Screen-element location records
"""

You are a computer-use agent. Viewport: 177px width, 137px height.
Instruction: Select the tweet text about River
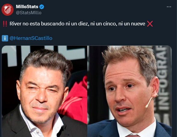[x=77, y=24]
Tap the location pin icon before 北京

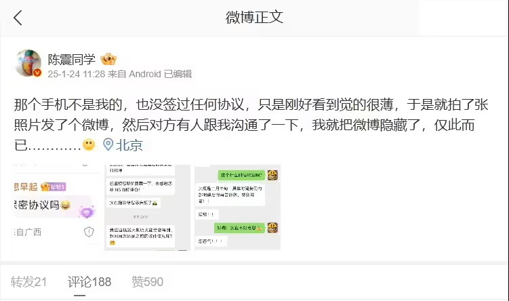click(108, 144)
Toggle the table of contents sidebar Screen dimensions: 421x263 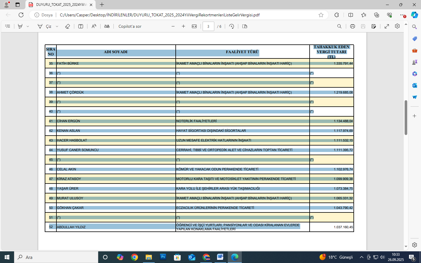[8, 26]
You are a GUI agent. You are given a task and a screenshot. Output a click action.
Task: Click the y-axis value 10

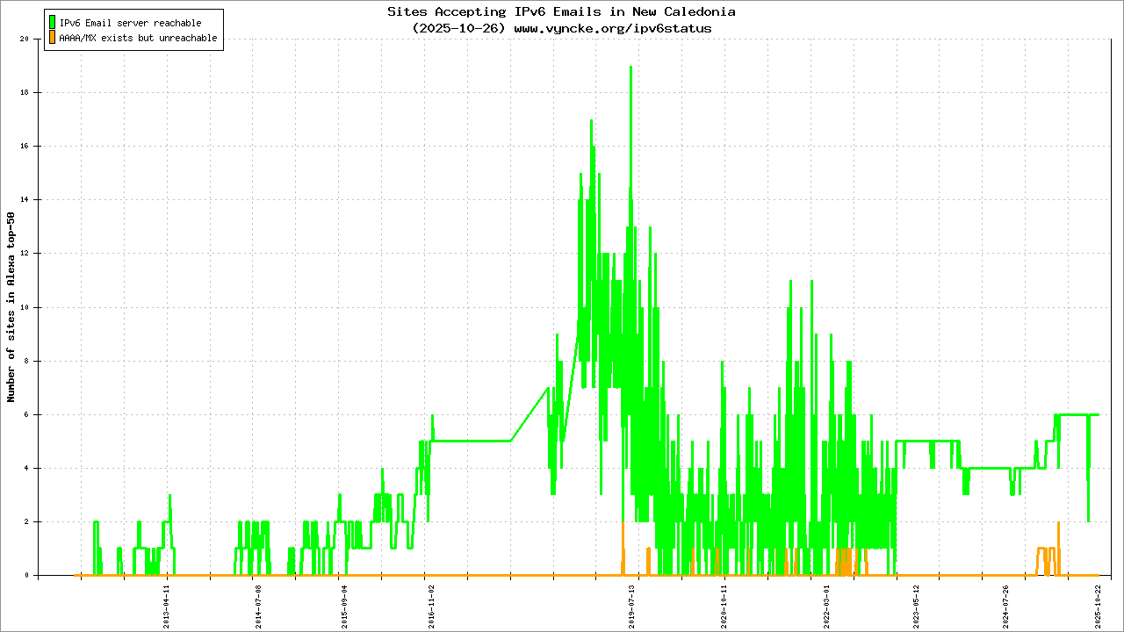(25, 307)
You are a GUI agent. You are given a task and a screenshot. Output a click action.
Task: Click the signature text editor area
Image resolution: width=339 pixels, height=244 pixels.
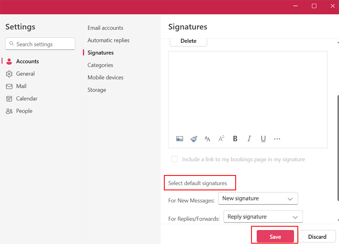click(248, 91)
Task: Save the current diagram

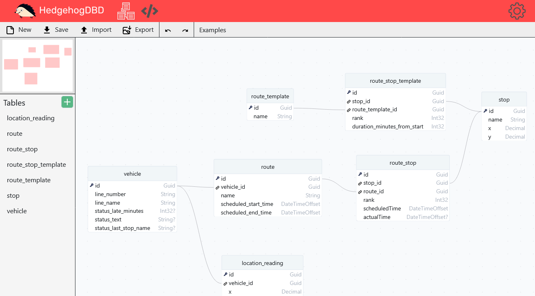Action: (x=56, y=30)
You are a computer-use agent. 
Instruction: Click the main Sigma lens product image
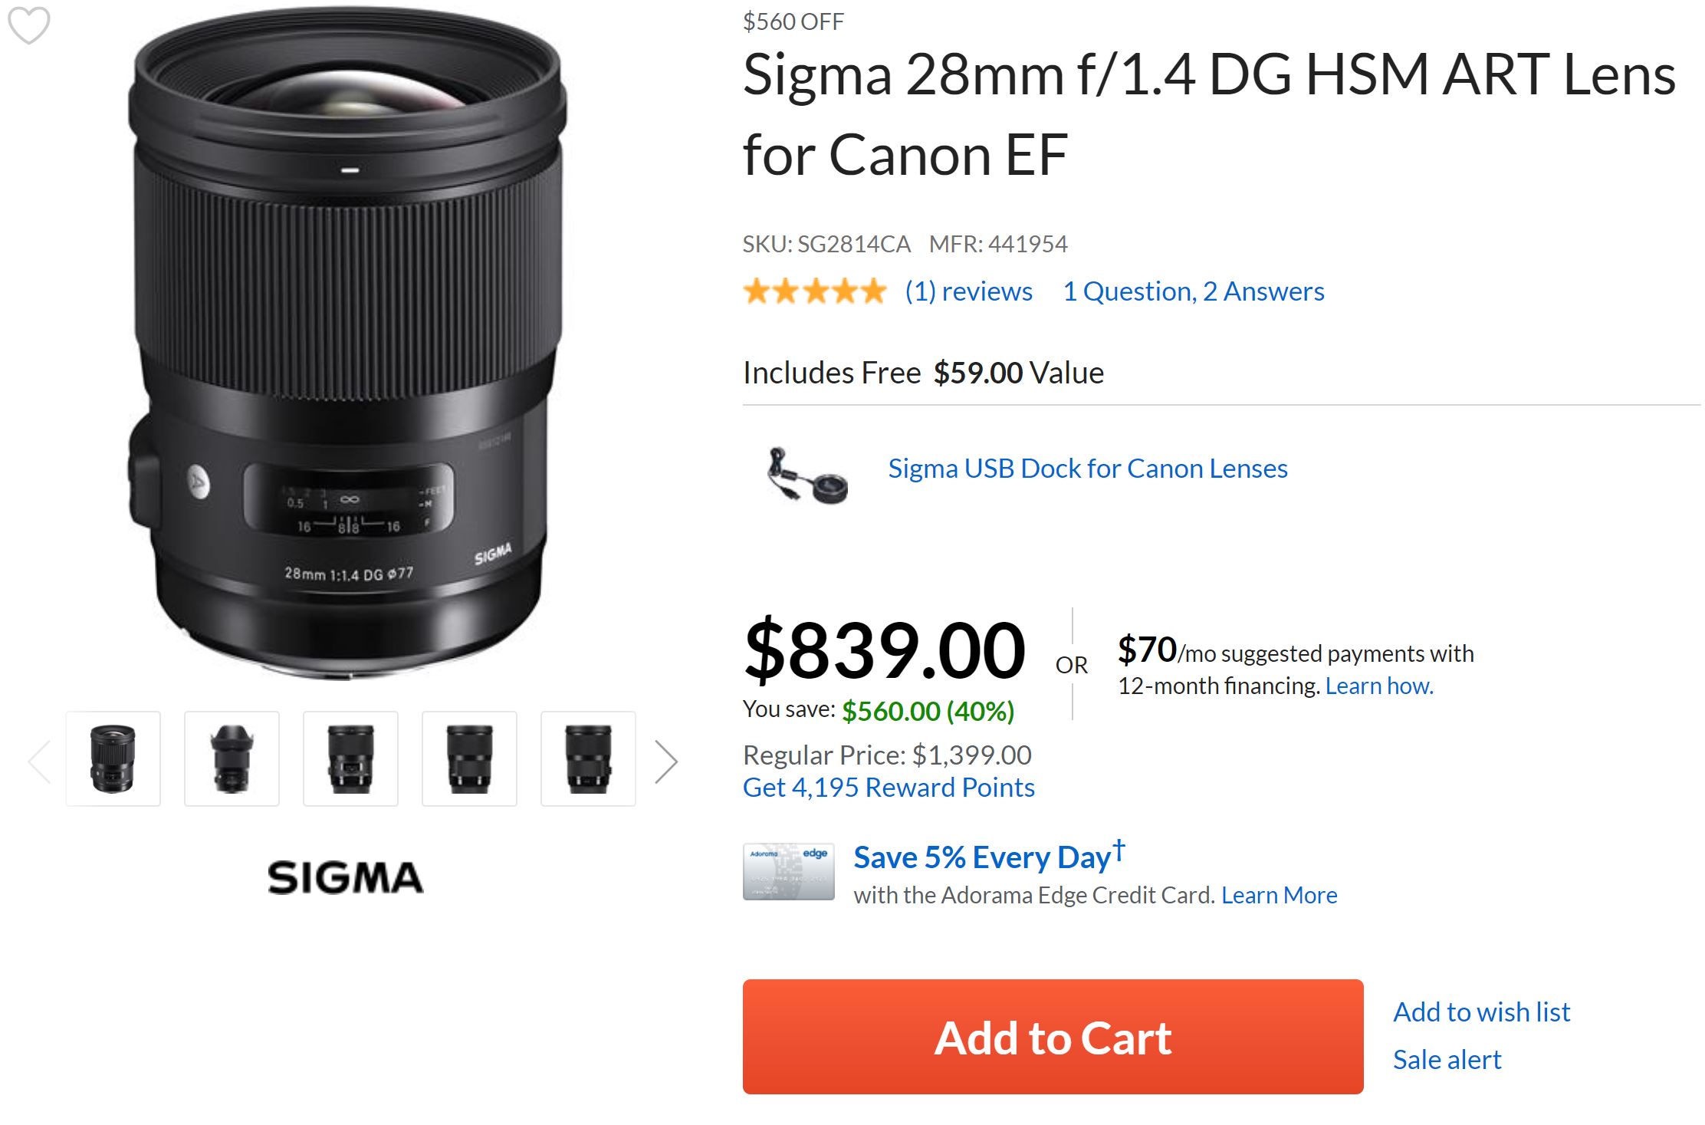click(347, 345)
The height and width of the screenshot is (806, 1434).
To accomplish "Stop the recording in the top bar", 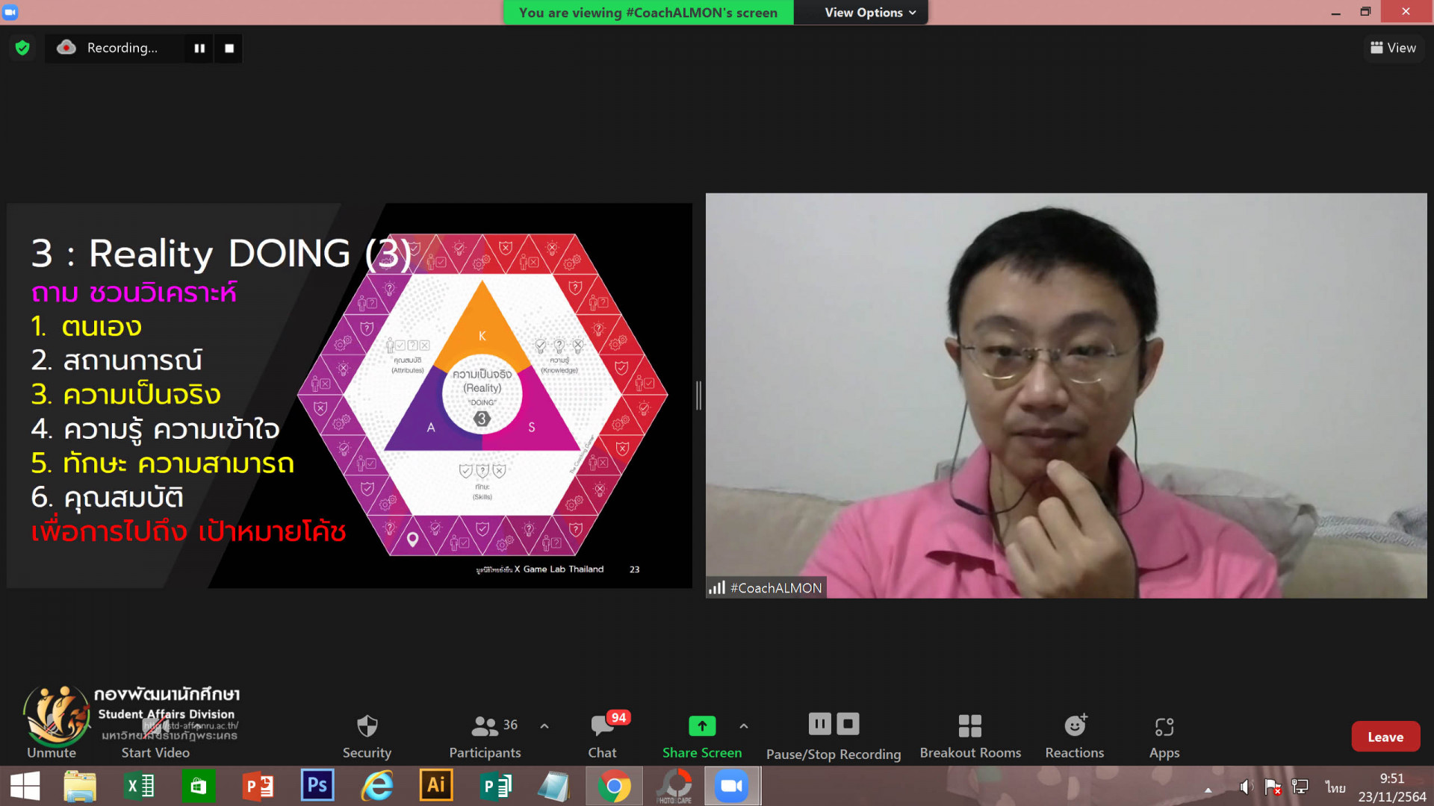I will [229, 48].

"""

▶ **Task statement**:
Rescale everything from the line containing "Task: Save the current diagram" down to the line containing "click(347, 345)". Write those lines out again with their requests, multiplying each coordinate in the answers by 1.3 and rounding to whole numbers (halves up), and leave the pictures out.

▶ **Task solution**:
Task: Save the current diagram

Action: (x=73, y=39)
You are a computer-use agent. 
Instruction: Click the main Sigma lens product image
click(451, 449)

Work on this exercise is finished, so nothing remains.